Where the listing below reaches the line containing "Website (253, 2409)", start writing out lines exactly, and stop once the line containing "[Copy link to this section: KnownCertificateExtension]" has been written.
§
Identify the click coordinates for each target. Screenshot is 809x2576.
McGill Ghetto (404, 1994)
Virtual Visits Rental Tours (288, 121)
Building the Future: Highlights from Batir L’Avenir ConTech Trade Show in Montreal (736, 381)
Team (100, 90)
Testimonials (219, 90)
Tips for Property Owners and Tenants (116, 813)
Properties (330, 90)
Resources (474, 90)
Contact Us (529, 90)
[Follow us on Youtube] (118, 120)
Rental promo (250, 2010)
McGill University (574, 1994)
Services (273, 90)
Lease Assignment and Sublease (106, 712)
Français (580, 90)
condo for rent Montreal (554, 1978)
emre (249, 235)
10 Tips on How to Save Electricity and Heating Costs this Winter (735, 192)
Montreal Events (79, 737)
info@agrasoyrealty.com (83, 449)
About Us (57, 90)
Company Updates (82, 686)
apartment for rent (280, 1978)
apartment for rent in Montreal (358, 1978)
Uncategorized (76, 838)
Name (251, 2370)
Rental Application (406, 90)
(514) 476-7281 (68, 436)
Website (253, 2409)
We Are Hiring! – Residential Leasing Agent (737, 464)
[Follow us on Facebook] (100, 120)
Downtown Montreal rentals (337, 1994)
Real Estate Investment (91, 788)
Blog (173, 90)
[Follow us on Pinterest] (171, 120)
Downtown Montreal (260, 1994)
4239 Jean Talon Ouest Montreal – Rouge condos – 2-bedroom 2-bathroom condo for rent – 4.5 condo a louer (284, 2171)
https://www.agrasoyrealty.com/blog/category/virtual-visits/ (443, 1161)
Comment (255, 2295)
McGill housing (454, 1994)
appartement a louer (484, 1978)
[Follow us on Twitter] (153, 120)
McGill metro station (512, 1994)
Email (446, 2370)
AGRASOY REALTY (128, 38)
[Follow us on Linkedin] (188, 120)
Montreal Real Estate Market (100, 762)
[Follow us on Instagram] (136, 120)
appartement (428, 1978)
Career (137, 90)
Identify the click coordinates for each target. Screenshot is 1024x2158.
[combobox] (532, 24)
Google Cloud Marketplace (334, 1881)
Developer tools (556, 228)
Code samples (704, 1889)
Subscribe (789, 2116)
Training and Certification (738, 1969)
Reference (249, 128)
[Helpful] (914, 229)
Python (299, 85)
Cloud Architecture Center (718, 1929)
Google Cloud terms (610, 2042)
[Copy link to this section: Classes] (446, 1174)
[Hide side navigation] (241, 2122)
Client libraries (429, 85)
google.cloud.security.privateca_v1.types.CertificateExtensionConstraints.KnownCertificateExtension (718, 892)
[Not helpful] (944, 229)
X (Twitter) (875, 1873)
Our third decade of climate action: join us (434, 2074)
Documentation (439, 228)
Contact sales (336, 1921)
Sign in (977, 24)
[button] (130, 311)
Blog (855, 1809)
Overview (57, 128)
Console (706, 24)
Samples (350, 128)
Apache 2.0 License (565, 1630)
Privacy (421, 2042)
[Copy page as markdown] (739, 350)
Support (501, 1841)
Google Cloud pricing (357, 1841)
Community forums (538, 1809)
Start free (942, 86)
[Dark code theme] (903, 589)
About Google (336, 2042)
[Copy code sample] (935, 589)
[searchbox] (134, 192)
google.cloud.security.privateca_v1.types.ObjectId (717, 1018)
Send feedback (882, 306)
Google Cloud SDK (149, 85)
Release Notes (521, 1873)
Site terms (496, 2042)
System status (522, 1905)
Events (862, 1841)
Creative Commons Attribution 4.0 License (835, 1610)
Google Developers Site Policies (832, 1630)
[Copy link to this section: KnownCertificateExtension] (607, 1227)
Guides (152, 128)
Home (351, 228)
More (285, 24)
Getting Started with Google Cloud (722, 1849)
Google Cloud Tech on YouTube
§
§ **Expected output**
Website (253, 2409)
We Are Hiring! – Residential Leasing Agent (737, 464)
[Follow us on Facebook] (100, 120)
Downtown Montreal rentals (337, 1994)
Real Estate Investment (91, 788)
Blog (173, 90)
[Follow us on Pinterest] (171, 120)
Downtown Montreal (260, 1994)
4239 Jean Talon Ouest Montreal – Rouge condos – 2-bedroom 2-bathroom condo for rent – 4.5 condo a louer (284, 2171)
https://www.agrasoyrealty.com/blog/category/virtual-visits/ (443, 1161)
Comment (255, 2295)
McGill housing (454, 1994)
appartement a louer (484, 1978)
[Follow us on Twitter] (153, 120)
McGill metro station (512, 1994)
Email (446, 2370)
AGRASOY REALTY (128, 38)
[Follow us on Linkedin] (188, 120)
Montreal Real Estate Market (100, 762)
[Follow us on Instagram] (136, 120)
appartement (428, 1978)
Career (137, 90)
Identify the click coordinates for each target. Screenshot is 1024x2158.
[combobox] (532, 24)
Google Cloud Marketplace (334, 1881)
Developer tools (556, 228)
Code samples (704, 1889)
Subscribe (789, 2116)
Training and Certification (738, 1969)
Reference (249, 128)
[Helpful] (914, 229)
Python (299, 85)
Cloud Architecture Center (718, 1929)
Google Cloud terms (610, 2042)
[Copy link to this section: Classes] (446, 1174)
[Hide side navigation] (241, 2122)
Client libraries (429, 85)
google.cloud.security.privateca_v1.types.CertificateExtensionConstraints.KnownCertificateExtension (718, 892)
[Not helpful] (944, 229)
X (Twitter) (875, 1873)
Our third decade of climate action: join us (434, 2074)
Documentation (439, 228)
Contact sales (336, 1921)
Sign in (977, 24)
[button] (130, 311)
Blog (855, 1809)
Overview (57, 128)
Console (706, 24)
Samples (350, 128)
Apache 2.0 License (565, 1630)
Privacy (421, 2042)
[Copy page as markdown] (739, 350)
Support (501, 1841)
Google Cloud pricing (357, 1841)
Community forums (538, 1809)
Start free (942, 86)
[Dark code theme] (903, 589)
About Google (336, 2042)
[Copy code sample] (935, 589)
[searchbox] (134, 192)
google.cloud.security.privateca_v1.types.ObjectId (717, 1018)
Send feedback (882, 306)
Google Cloud SDK (149, 85)
Release Notes (521, 1873)
Site terms (496, 2042)
System status (522, 1905)
Events (862, 1841)
Creative Commons Attribution 4.0 License (835, 1610)
Google Developers Site Policies (832, 1630)
[Copy link to this section: KnownCertificateExtension] (607, 1227)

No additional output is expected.